The loading and unloading of the wafer 21 onto the stage 14 is performed by a transport robot (not shown) through an openable and closable transport window 17 provided in one direction of the processing chamber 16 surrounding the stage. At this time, the stage is driven up and down so that the wafer suction surface of the robot enters the back surface of the wafer. In addition, in order to cause the reaction gas supplied from the plurality of gas supply nozzles to pass uniformly and at high speed over the wafer surface, and at the same time to effectively provide active oxygen atoms with a short lifetime to the wafer surface, the wafer surface and the The gas flow gap 22 through which the reactant gases flow between the precision surfaces of the quartz plates is controlled to be extremely small during the process. During processing, the wafer 21 is rotated by the rotation of the stage and can be irradiated with ultraviolet rays and supplied with reactive gas almost uniformly over its entire surface.

A duct 18 for exhausting remaining ozone is arranged in the processing chamber 16, and the remaining ozone is converted into oxygen by a decomposer 19 and released into the atmosphere together with air.

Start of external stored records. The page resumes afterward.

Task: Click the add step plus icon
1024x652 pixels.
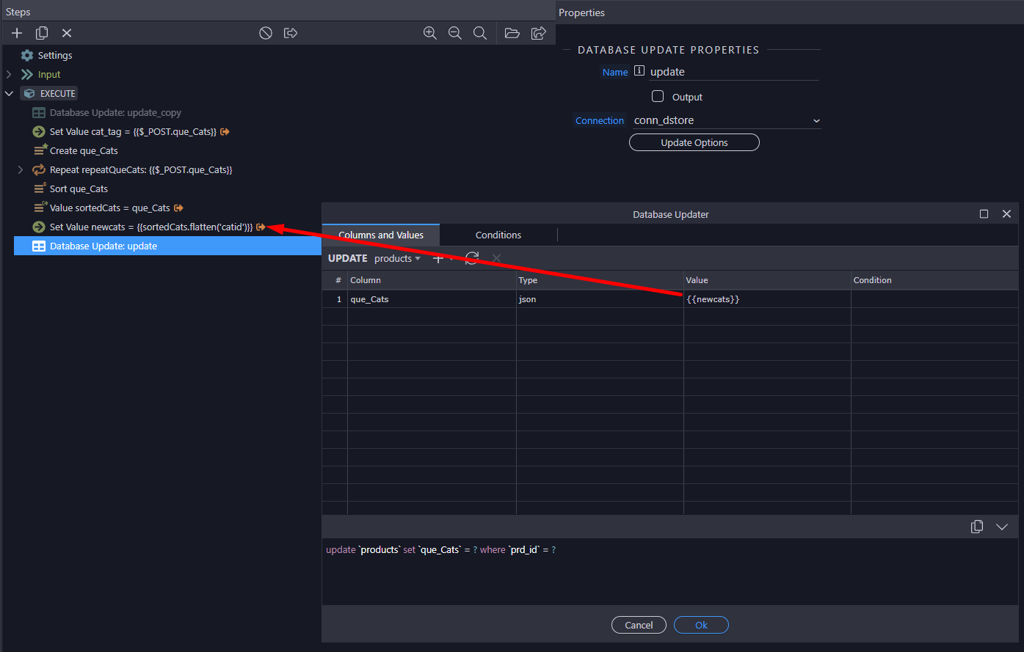Action: click(17, 33)
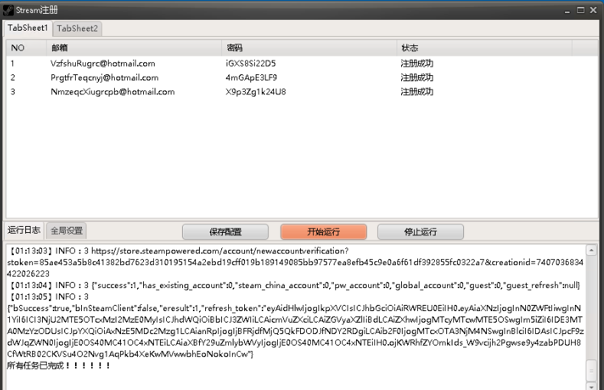Open the TabSheet2 tab
Screen dimensions: 604x390
77,28
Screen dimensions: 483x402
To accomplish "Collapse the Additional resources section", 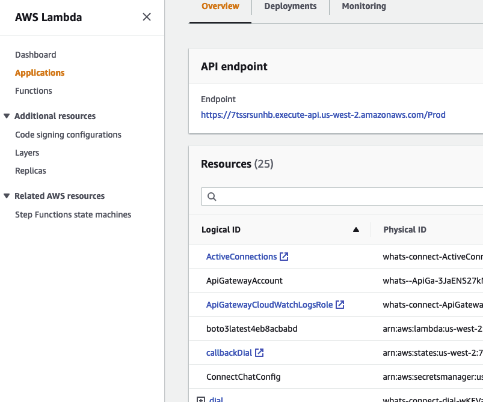I will coord(7,116).
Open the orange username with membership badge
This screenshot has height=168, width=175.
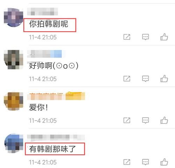pyautogui.click(x=56, y=96)
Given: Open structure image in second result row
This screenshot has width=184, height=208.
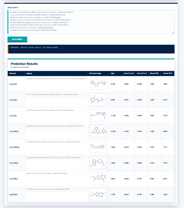Looking at the screenshot, I should pos(98,100).
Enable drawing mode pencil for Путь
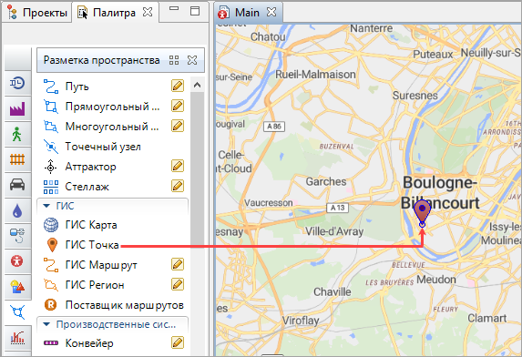This screenshot has height=357, width=522. click(x=178, y=86)
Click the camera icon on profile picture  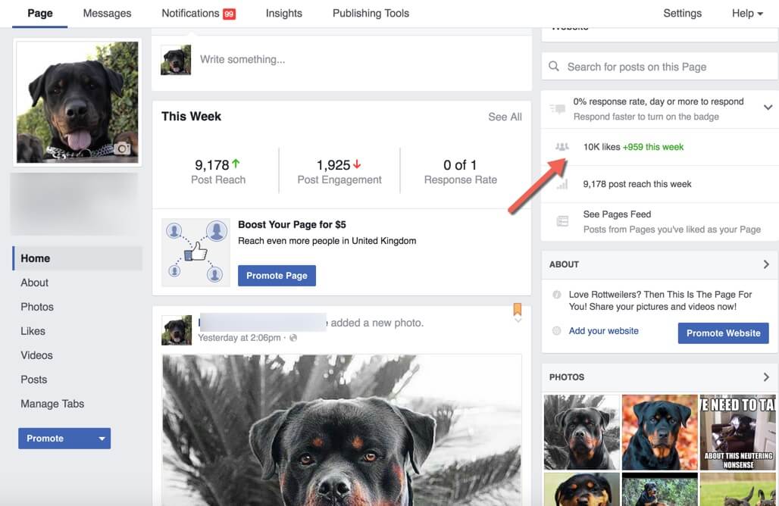(122, 149)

A 6-inch diameter silicon wafer coated with a positive resist (OFPR-800) using the above method was used as a sample, the processing temperature was 200°C, the gas flow gap was 0.2 mm, and ozone was applied at a volume ratio of 4.7%. FIG. 2 shows the results of resist removal experiments in which various amounts of water vapor were added to oxygen gas containing 10 l/min of oxygen gas.

[0018]

It has been found that the present invention increases the removal rate until the amount of water vapor added becomes approximately 1.5 times the volume of ozone. In the case of this example, the amount of water vapor is reduced to 0.7 of the volume of ozone compared to the case where no water vapor is supplied.
When the temperature was doubled, a removal rate of 120% or more was obtained, and a removal rate of 116% or more was obtained compared to the case where the steam supply water tank was not heated and the latent heat of vaporization was left as it was. Also,
Since the wafer is not cooled by water that has had its latent heat of vaporization removed, the temperature of the wafer surface will not be excessively cooled locally due to the supply of these reactive gases, allowing for uniform resist removal processing and improved throughput. It worked.

[Brief explanation of drawings]

FIG. 1 is a schematic diagram for explaining one embodiment of the present invention.

[Fig. 2] Fig. 2 is a diagram showing the results of one example of the present invention.

[Explanation of symbols]

Claims (1)

[Claims] Claim 1: A cleaning method in which organic matter is decomposed and vaporized and removed by the action of ozone and ultraviolet rays, in which water in a gas state or hydrogen peroxide vapor is mixed with ozone to remove the A cleaning method characterized in that the pressure ratio of the steam to ozone is approximately 0.7 or more.